Quantifying the Effect of Antibody N-Glycosylation on Innate Immune Functions: Design Implications for Therapeutic Antibodies
Mammalian Synthetic Biology Workshop
Saturday, May 5, 2018 - 5:30pm to 6:30pm
Accumulating evidence suggests that patterns of N-linked glycosylation in the Fc domain of mAbs play a key role in regulating their effector functions. However, a systematic and quantitative understanding of how the complex patterns of Fc glycans control distinct immune effector mechanisms in tumor cells is lacking. A modeling framework, consisting of a system of ordinary differential equations, was developed to model the various combinations of binding of mAbs to the tumor cell antigens and the multiple Fc receptors on immune cells. The developed model recapitulates the effect of N-glycosylation by modifying kinetic binding affinities to Fc receptors.

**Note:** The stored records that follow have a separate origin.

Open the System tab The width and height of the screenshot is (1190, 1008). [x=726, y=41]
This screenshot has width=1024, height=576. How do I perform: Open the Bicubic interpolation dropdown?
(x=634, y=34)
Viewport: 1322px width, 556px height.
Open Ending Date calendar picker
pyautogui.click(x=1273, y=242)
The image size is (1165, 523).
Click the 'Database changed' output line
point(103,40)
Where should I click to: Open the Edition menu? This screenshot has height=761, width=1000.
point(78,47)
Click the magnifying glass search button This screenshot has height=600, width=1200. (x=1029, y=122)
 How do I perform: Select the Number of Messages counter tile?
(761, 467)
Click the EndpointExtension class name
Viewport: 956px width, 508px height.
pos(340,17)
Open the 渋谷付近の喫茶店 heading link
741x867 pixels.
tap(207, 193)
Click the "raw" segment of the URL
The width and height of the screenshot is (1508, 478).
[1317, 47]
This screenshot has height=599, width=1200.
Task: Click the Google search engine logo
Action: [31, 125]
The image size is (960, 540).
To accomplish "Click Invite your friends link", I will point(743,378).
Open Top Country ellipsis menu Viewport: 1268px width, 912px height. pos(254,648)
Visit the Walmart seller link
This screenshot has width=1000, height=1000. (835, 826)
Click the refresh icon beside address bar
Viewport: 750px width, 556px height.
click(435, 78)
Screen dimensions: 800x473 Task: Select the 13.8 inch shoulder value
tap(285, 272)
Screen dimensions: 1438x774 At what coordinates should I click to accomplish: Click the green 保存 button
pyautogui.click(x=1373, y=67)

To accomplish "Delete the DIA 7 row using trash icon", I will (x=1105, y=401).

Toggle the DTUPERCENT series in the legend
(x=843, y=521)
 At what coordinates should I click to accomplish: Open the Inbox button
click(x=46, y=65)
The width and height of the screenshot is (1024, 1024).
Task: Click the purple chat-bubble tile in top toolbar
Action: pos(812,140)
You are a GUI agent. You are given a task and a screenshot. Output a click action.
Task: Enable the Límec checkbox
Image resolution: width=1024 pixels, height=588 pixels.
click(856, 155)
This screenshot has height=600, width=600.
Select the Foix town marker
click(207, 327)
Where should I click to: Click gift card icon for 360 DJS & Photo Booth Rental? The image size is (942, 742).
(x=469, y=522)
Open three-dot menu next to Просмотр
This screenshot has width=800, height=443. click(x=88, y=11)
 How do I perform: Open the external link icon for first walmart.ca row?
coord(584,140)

The parameters of the model were estimated using information from the literature as well as fitting to the data from preliminary experiments. Future experiments will test a representative panel of differently glycosylated synthetic cetuximab in a co-culture of colon cancer cell lines and a number of innate immune cells in vitro. This model will be able to predict the effect of N-glycosylation on the immune effector functions and offer engineering insights for enhancing mAb therapeutics.